Hybrid flow shop scheduling with several users
Abstract
Schedules have implications that are experienced collectively by a number of different persons with different responsibilities. It is, therefore, reasonable to make scheduling decisions in such a way that satisfies the considerations of all the involved partners. Unfortunately, even though there is a vast body of literature on production scheduling, the existing research generally concentrates on generating schedules that optimize one or more performance measures and does not address the problem of how to find a schedule that can be found acceptable by several users. Moreover, the considerations of the users may not be fully known in advance, can be implicit or qualitative, and therefore may not be included in the initial problem definition.
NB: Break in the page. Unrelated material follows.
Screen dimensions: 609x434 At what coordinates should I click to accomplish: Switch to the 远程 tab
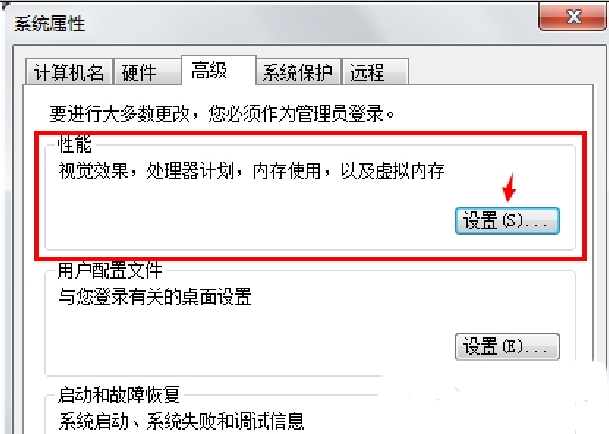375,72
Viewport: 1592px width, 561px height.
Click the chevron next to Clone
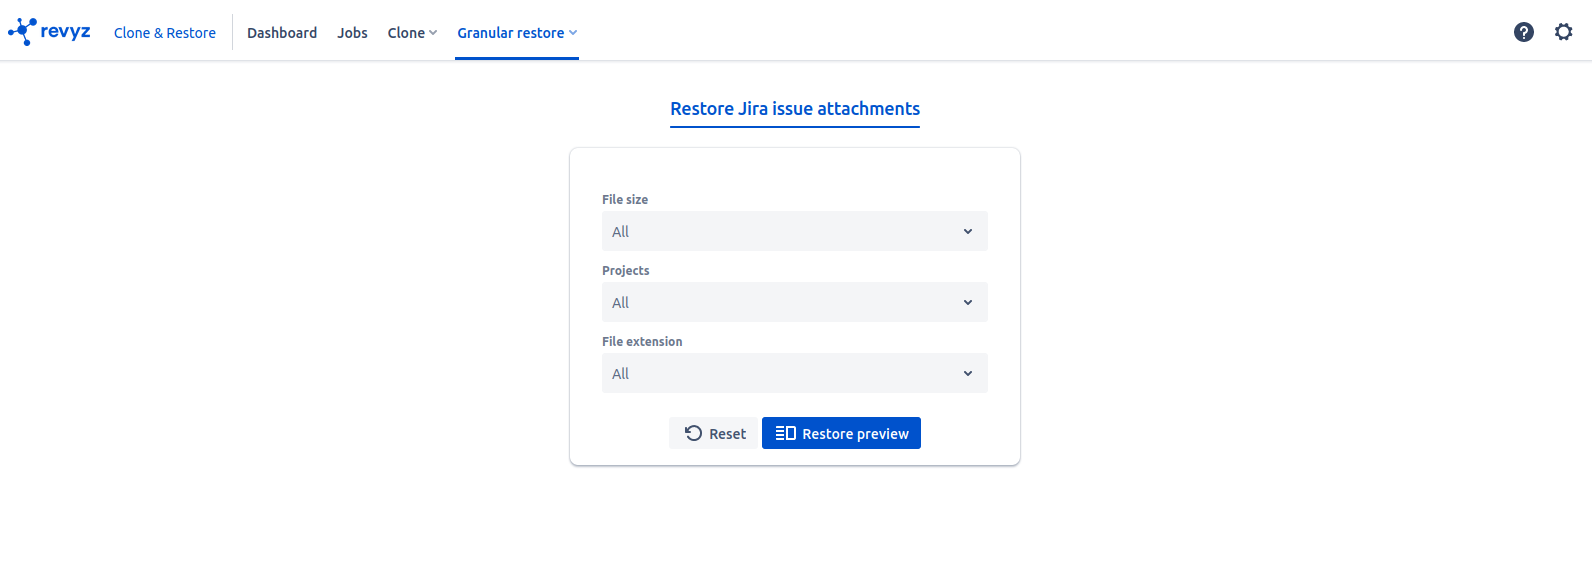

In this study, we tackle with this problem and propose an approach that aims at determining a schedule that is the result of an agreement between different partners rather than at imposing an optimal solution to everyone. To alleviate difficulties, we suggest that it is first necessary to find a set of different schedules that can be considered efficient by everyone. The solutions can afterwards be passed on to the users to decide on the most appropriate schedule according to their priorities. The proposed two-step approach is illustrated on a hybrid flow shop environment. We propose a multimodal genetic algorithm to solve the first sub-problem. Our computational experiments on a set of benchmark problems from the literature indicate not only that the proposed algorithm is very competitive when compared to the existing exact or heuristic state-of-the-art methods, but that it is also quite promising in obtaining a diverse set of efficient (mostly optimal) alternative schedules. We address the second sub-problem using a multiplicative variant of the popular analytic hierarchy processing(AHP) technique, which does not suffer from dependence on irrelevant alternatives as the original version.